Problem resolved; forgot to configure receiving port in the inputs.conf on my index cluster members. Did this via a cluster-bundle application from the master node. All the queue blocking dissipated in about 15 seconds.
I have run into a new issue, however, but will open that up in a new question thread -
How to identify root cause and resolve "Search peer has the following message: Too many streaming errors to target=. Not rolling hot buckets on further errors to this target. (This condition might exist with other targets too. Please check the logs)?"

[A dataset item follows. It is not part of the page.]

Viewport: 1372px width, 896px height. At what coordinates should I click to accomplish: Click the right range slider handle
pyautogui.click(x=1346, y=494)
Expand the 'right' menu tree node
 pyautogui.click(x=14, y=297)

Well, I do have firewall rules for inbound connections to ports 8089, 8191 and 9997 for the subnet that the shcluster members, index cluster members and forwarders (as well as the shcluster deployer and forwarders' deployment server). Here is the result just now of doing a nc -vv from the shcluster captain to one of the index cluster members over port 9997:
root@ip-172-31-17-5:/home/admin# nc -vv ip-172-31-18-186 9997
ip-172-31-18-186.ec2.internal [172.31.18.186] 9997 (?) open
?_rawN?6?bm?wV
1427945390
__s2s_bid%37D7692E-5D49-432E-9A6F-89C0C68FACEF
__s2s_rtype
eChallengeMetaData:Hostip-172-31-18-186_raw
It looks like there is a challenge that is no resolving which opens the following question for me: Does there need to be coordination of the symmetrical secret used by the shcluster members and the index cluster members? I know that when using the deployer with the shcluster members this is the case, as well as for the master node and index cluster peers. Didn't see anything in the documentation that called for this pass4symmkey coordination when implementing forwarding from the shcluster members to the index layer of a distributed deployment.

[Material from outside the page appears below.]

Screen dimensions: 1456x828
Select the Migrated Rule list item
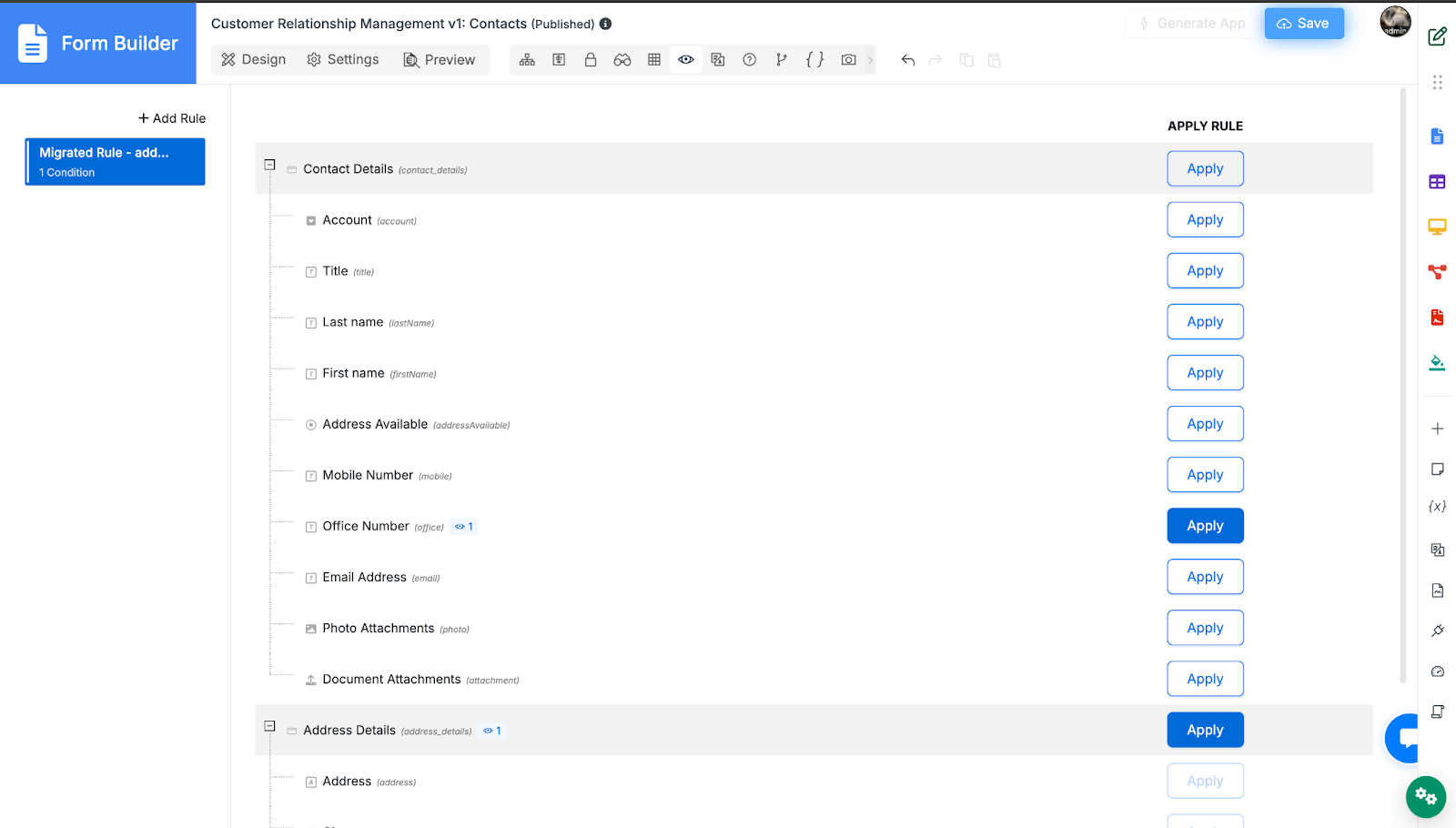tap(115, 162)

Here is a sample of metrics.log records showing the connection trys and fails - this is from the shcluster captain with the destinations being my index cluster peers. I am observing here that the dest port is 9997 (the replication port) as specified in the outputs.conf [tcpout:transtrophe_search_peers] stanza while the source port of the captain (all the shcluster members actually) = 8089 (the uri mgmt port).
04-02-2015 02:36:20.723 +0000 INFO StatusMgr - destHost=ip-172-31-22-253, destIp=172.31.22.253, destPort=9997, eventType=connect_try, publisher=tcpout, sourcePort=8089, statusee=TcpOutputProcessor
04-02-2015 02:36:20.724 +0000 INFO StatusMgr - destHost=ip-172-31-22-253, destIp=172.31.22.253, destPort=9997, eventType=connect_fail, publisher=tcpout, sourcePort=8089, statusee=TcpOutputProcessor
04-02-2015 02:36:20.725 +0000 INFO StatusMgr - destHost=ip-172-31-20-120, destIp=172.31.20.120, destPort=9997, eventType=connect_try, publisher=tcpout, sourcePort=8089, statusee=TcpOutputProcessor
04-02-2015 02:36:20.726 +0000 INFO StatusMgr - destHost=ip-172-31-20-120, destIp=172.31.20.120, destPort=9997, eventType=connect_fail, publisher=tcpout, sourcePort=8089, statusee=TcpOutputProcessor
On the other hand... actual failed connections from the metrics log suggest that you might have some super specific firewall rules happening. Aside from this forwarding... the indexers are not expecting data from the search heads on 9997. Be sure that's possible... and that the ports will accept the data from those ip's. I know it sounds far fetched... but it couldn't hurt to be sure. I'm sure someone else will pipe up overnight...
It's hard to tell whether you are showing us the output of btool and therefore we'll see the inherited directives from default or whether you are actually repeating them. I mention this because the one item that is not like default is not setting what it should...
In the case of :
forwardedindex.0.whitelist = .
forwardedindex.1.blacklist = _.
without the asterisk, that's a literal "."
it should be:
forwardedindex.0.whitelist = .*
forwardedindex.1.blacklist = _.*
your configuration of the [queue=parsingQueue] stanza is also redundant as you've now deliberately set them to the values they inherit anyway...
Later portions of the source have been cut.